Trump, who noted there have been centuries-long conflicts in the region, said Saturday, “You’re talking about a million and a half people, and we just clean out that whole thing.” He continued: “I don’t know, something has to happen, but it’s literally a demolition site right now. Almost everything’s demolished, and people are dying there, so I’d rather get involved with some of the Arab nations and build housing in a different location where I think they could maybe live in peace for a change.” The president, a former property developer, said the potential housing “could be temporary” or “could be long term.”
In one short statement president Trump has opened the door to a future settlement of the Israel/Palestine conflict which in the long term has more chance of creating a peaceful future than the fantasies perpetrated currently by some western leaders in the form of a two state solution,
The possible implications of Trump’s statement are far reaching. Taken to their conclusion they imply that the whole postwar programme for Palestine statehood should be dismissed and replaced by a peaceful dispersal of Palestinians who do not wish to live in Gaza and the West Bank into other Arab countries.
It would mean an end to the ‘right of return’ which has applied since the UN backed creation of the state of Israel in 1948. It would mean an end to the permanent refugee status of not only the original Arabs who left or fled from Israel in 1948, an event Arabs refer to as the ‘Nakba’ or ‘catastrophe’, but also their descendants. The granting of refugee status to the descendants of refugees is an anomaly, as it does not apply to any refugees anywhere else in the world.

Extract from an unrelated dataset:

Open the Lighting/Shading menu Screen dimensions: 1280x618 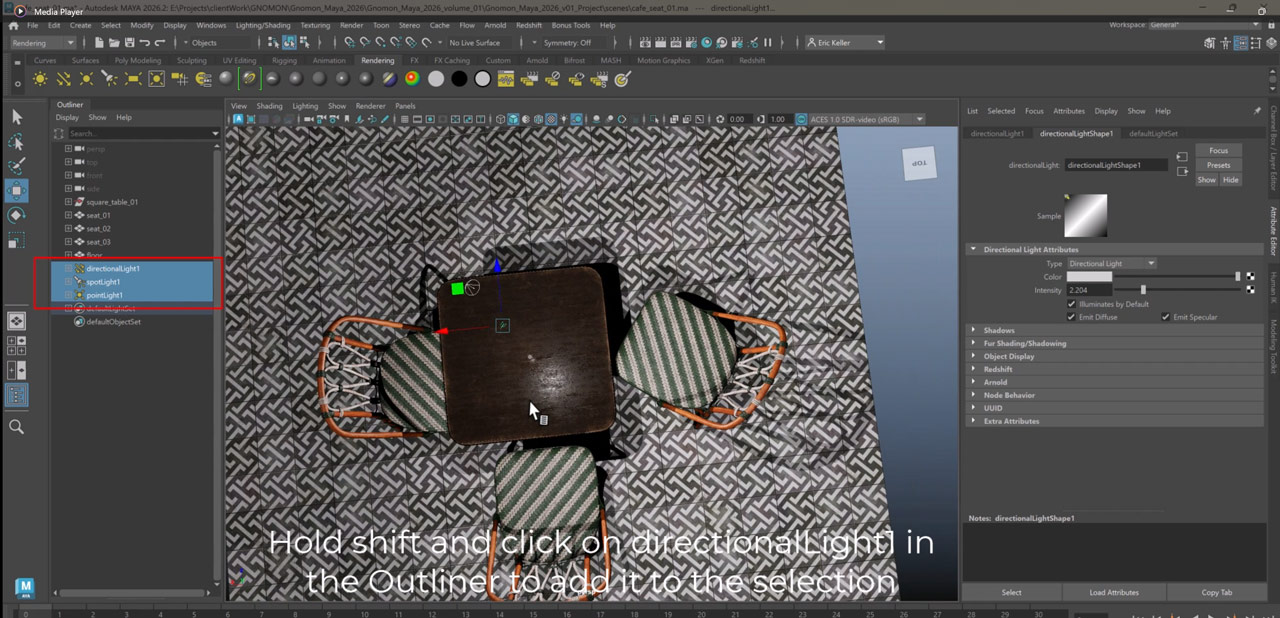262,25
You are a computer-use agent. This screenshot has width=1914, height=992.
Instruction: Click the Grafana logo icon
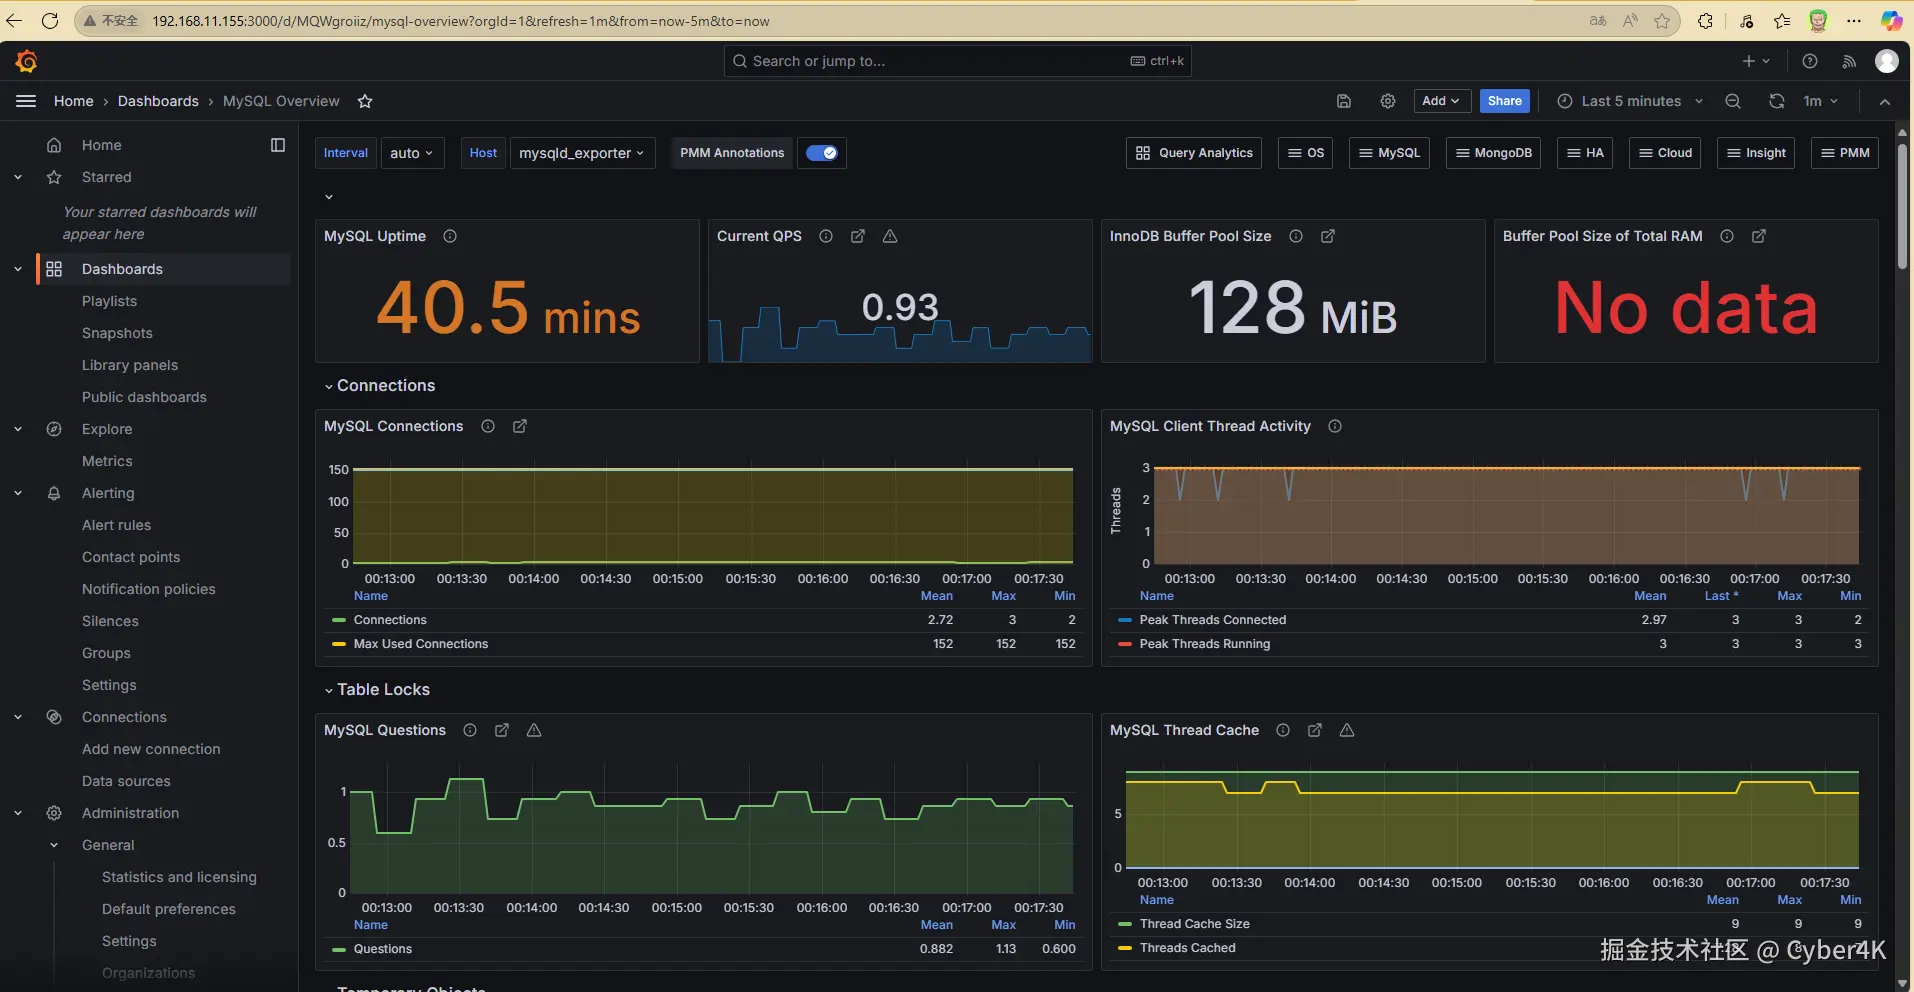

The Palestinians in Gaza, led by Hamas, and the majority of Arabs living in the West Bank who support the Hamas led offensive against Israel on October 7, through their barbarism and intransigence, their desire to eliminate Israel and all the Jews who live there ‘From the river to the sea’, and their threats to attack Israel ‘again and again’ in the future have forfeited any claims they may have ever had to statehood. How should we expect Israel to think of allowing a state to exist on their borders which threatens their very existence?
In all the various peace talks since 1948 the Palestinians have rejected any of the various forms of statehood offered to them. Since 1948 the closest thing Palestinians have ever had to a state has been Gaza, after the Israeli military and civilians pulled out in 2005, albeit that it could only function with the aid and support of the United Nations Relief and Works Agency (UNWRA), itself heavily infiltrated by Hamas supporters. During that time, under the leadership of the elected Hamas government instead of focusing on the wellbeing and economic development of the people of Gaza, the Hamas government instead used its resources to build a vast underground infrastructure to support a war against Israel.
Hamas through this war on Israel has wrought death and destruction, a true ‘catastrophe’, on its own people and left only the ‘demolition site’ Trump referred to. The streams of Gazans currently wandering from south to north in Gaza to find what is left of their homes are doing so because of Hamas’s war on Israel. It is extremely unlikely that this will be the end of their travails while Islamism continues to reign as the supreme ideology in Gaza and the West Bank.
There will be Gazans who want to escape the destruction and the likelihood of further conflict, Whether Trump can find the means and the resolve to get Egypt to open its currently closed borders to Gazans or to get Jordan and other Arab countries to grant citizenship to them, something they have always refused to do, remains to be seen. But it is heartening that some realism is entering the discussions about the future, rather than the magical thinking of the two state solution.